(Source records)
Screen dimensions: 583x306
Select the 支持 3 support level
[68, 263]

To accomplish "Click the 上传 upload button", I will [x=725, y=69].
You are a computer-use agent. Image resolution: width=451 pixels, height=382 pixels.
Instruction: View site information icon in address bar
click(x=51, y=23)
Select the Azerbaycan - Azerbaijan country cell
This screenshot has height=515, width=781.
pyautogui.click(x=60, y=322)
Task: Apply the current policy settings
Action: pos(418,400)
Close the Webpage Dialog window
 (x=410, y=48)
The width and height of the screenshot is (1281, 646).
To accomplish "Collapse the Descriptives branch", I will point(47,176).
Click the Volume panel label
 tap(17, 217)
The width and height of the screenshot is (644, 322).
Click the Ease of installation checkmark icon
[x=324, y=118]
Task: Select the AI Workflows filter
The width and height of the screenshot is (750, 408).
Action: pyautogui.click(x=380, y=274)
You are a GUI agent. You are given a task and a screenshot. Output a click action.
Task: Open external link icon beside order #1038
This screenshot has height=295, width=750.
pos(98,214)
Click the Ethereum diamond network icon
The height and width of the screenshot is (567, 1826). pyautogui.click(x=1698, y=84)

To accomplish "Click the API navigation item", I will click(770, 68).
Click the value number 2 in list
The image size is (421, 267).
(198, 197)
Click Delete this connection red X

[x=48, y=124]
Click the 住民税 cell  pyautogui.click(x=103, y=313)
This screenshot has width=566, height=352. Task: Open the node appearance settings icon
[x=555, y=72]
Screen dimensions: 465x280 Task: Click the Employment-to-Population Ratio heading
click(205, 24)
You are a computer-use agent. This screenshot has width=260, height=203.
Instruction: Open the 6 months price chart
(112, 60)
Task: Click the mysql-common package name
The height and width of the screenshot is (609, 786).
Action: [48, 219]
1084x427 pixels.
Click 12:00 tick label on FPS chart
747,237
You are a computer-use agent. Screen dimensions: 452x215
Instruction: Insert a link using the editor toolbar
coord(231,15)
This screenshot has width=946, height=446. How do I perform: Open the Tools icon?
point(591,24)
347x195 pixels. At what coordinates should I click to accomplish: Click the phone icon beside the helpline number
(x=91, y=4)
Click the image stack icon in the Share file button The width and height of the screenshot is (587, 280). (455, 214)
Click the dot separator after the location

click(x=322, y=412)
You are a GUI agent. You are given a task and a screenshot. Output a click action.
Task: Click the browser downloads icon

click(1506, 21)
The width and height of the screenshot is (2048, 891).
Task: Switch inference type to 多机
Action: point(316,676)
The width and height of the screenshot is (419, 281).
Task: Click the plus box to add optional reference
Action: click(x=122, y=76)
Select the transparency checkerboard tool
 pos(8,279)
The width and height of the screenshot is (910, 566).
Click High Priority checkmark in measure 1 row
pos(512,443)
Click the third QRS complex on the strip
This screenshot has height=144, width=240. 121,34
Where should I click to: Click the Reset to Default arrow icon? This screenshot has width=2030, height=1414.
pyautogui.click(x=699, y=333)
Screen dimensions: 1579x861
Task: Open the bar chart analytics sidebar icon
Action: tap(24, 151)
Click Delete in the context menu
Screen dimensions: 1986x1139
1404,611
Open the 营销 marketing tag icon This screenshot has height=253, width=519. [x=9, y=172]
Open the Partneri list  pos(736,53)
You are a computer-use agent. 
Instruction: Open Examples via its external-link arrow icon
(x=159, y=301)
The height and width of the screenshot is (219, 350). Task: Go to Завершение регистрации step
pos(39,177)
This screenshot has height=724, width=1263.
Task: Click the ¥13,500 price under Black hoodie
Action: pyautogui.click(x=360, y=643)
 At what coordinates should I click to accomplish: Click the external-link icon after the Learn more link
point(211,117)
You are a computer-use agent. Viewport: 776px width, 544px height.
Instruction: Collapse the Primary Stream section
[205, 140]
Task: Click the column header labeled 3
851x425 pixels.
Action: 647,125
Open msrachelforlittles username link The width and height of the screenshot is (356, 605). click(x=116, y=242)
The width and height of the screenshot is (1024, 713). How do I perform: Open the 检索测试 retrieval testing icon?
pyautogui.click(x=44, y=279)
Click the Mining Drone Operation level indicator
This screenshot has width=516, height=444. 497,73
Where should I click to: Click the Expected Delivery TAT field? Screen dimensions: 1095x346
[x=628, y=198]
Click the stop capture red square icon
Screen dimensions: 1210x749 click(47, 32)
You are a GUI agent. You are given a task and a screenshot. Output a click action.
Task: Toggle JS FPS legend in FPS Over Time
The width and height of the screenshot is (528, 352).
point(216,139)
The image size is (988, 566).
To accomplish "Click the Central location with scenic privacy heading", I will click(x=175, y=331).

▶ [What you should do]: Put every line of the entries above into a Markdown table with the columns "Row" and "Line", numbering the rows in order and skipping blank lines.

▶ [Task answer]:
| Row | Line |
|---|---|
| 1 | Screen dimensions: 583x306 |
| 2 | Select the 支持 3 support level |
| 3 | [68, 263] |
| 4 | To accomplish "Click the 上传 upload button", I will [x=725, y=69]. |
| 5 | You are a computer-use agent. Image resolution: width=451 pixels, height=382 pixels. |
| 6 | Instruction: View site information icon in address bar |
| 7 | click(x=51, y=23) |
| 8 | Select the Azerbaycan - Azerbaijan country cell |
| 9 | This screenshot has height=515, width=781. |
| 10 | pyautogui.click(x=60, y=322) |
| 11 | Task: Apply the current policy settings |
| 12 | Action: pos(418,400) |
| 13 | Close the Webpage Dialog window |
| 14 |  (x=410, y=48) |
| 15 | The width and height of the screenshot is (1281, 646). |
| 16 | To accomplish "Collapse the Descriptives branch", I will point(47,176). |
| 17 | Click the Volume panel label |
| 18 |  tap(17, 217) |
| 19 | The width and height of the screenshot is (644, 322). |
| 20 | Click the Ease of installation checkmark icon |
| 21 | [x=324, y=118] |
| 22 | Task: Select the AI Workflows filter |
| 23 | The width and height of the screenshot is (750, 408). |
| 24 | Action: pyautogui.click(x=380, y=274) |
| 25 | You are a GUI agent. You are given a task and a screenshot. Output a click action. |
| 26 | Task: Open external link icon beside order #1038 |
| 27 | This screenshot has height=295, width=750. |
| 28 | pos(98,214) |
| 29 | Click the Ethereum diamond network icon |
| 30 | The height and width of the screenshot is (567, 1826). pyautogui.click(x=1698, y=84) |
| 31 | To accomplish "Click the API navigation item", I will click(770, 68). |
| 32 | Click the value number 2 in list |
| 33 | The image size is (421, 267). |
| 34 | (198, 197) |
| 35 | Click Delete this connection red X |
| 36 | [x=48, y=124] |
| 37 | Click the 住民税 cell  pyautogui.click(x=103, y=313) |
| 38 | This screenshot has width=566, height=352. Task: Open the node appearance settings icon |
| 39 | [x=555, y=72] |
| 40 | Screen dimensions: 465x280 Task: Click the Employment-to-Population Ratio heading |
| 41 | click(205, 24) |
| 42 | You are a computer-use agent. This screenshot has width=260, height=203. |
| 43 | Instruction: Open the 6 months price chart |
| 44 | (112, 60) |
| 45 | Task: Click the mysql-common package name |
| 46 | The height and width of the screenshot is (609, 786). |
| 47 | Action: [48, 219] |
| 48 | 1084x427 pixels. |
| 49 | Click 12:00 tick label on FPS chart |
| 50 | 747,237 |
| 51 | You are a computer-use agent. Screen dimensions: 452x215 |
| 52 | Instruction: Insert a link using the editor toolbar |
| 53 | coord(231,15) |
| 54 | This screenshot has width=946, height=446. How do I perform: Open the Tools icon? |
| 55 | point(591,24) |
| 56 | 347x195 pixels. At what coordinates should I click to accomplish: Click the phone icon beside the helpline number |
| 57 | (x=91, y=4) |
| 58 | Click the image stack icon in the Share file button The width and height of the screenshot is (587, 280). (455, 214) |
| 59 | Click the dot separator after the location |
| 60 | click(x=322, y=412) |
| 61 | You are a GUI agent. You are given a task and a screenshot. Output a click action. |
| 62 | Task: Click the browser downloads icon |
| 63 | click(1506, 21) |
| 64 | The width and height of the screenshot is (2048, 891). |
| 65 | Task: Switch inference type to 多机 |
| 66 | Action: point(316,676) |
| 67 | The width and height of the screenshot is (419, 281). |
| 68 | Task: Click the plus box to add optional reference |
| 69 | Action: click(x=122, y=76) |
| 70 | Select the transparency checkerboard tool |
| 71 |  pos(8,279) |
| 72 | The width and height of the screenshot is (910, 566). |
| 73 | Click High Priority checkmark in measure 1 row |
| 74 | pos(512,443) |
| 75 | Click the third QRS complex on the strip |
| 76 | This screenshot has height=144, width=240. 121,34 |
| 77 | Where should I click to: Click the Reset to Default arrow icon? This screenshot has width=2030, height=1414. |
| 78 | pyautogui.click(x=699, y=333) |
| 79 | Screen dimensions: 1579x861 |
| 80 | Task: Open the bar chart analytics sidebar icon |
| 81 | Action: tap(24, 151) |
| 82 | Click Delete in the context menu |
| 83 | Screen dimensions: 1986x1139 |
| 84 | 1404,611 |
| 85 | Open the 营销 marketing tag icon This screenshot has height=253, width=519. [x=9, y=172] |
| 86 | Open the Partneri list  pos(736,53) |
| 87 | You are a computer-use agent.  |
| 88 | Instruction: Open Examples via its external-link arrow icon |
| 89 | (x=159, y=301) |
| 90 | The height and width of the screenshot is (219, 350). Task: Go to Завершение регистрации step |
| 91 | pos(39,177) |
| 92 | This screenshot has height=724, width=1263. |
| 93 | Task: Click the ¥13,500 price under Black hoodie |
| 94 | Action: pyautogui.click(x=360, y=643) |
| 95 |  At what coordinates should I click to accomplish: Click the external-link icon after the Learn more link |
| 96 | point(211,117) |
| 97 | You are a computer-use agent. Viewport: 776px width, 544px height. |
| 98 | Instruction: Collapse the Primary Stream section |
| 99 | [205, 140] |
| 100 | Task: Click the column header labeled 3 |
| 101 | 851x425 pixels. |
| 102 | Action: 647,125 |
| 103 | Open msrachelforlittles username link The width and height of the screenshot is (356, 605). click(x=116, y=242) |
| 104 | The width and height of the screenshot is (1024, 713). How do I perform: Open the 检索测试 retrieval testing icon? |
| 105 | pyautogui.click(x=44, y=279) |
| 106 | Click the Mining Drone Operation level indicator |
| 107 | This screenshot has width=516, height=444. 497,73 |
| 108 | Where should I click to: Click the Expected Delivery TAT field? Screen dimensions: 1095x346 |
| 109 | [x=628, y=198] |
| 110 | Click the stop capture red square icon |
| 111 | Screen dimensions: 1210x749 click(47, 32) |
| 112 | You are a GUI agent. You are given a task and a screenshot. Output a click action. |
| 113 | Task: Toggle JS FPS legend in FPS Over Time |
| 114 | The width and height of the screenshot is (528, 352). |
| 115 | point(216,139) |
| 116 | The image size is (988, 566). |
| 117 | To accomplish "Click the Central location with scenic privacy heading", I will click(x=175, y=331). |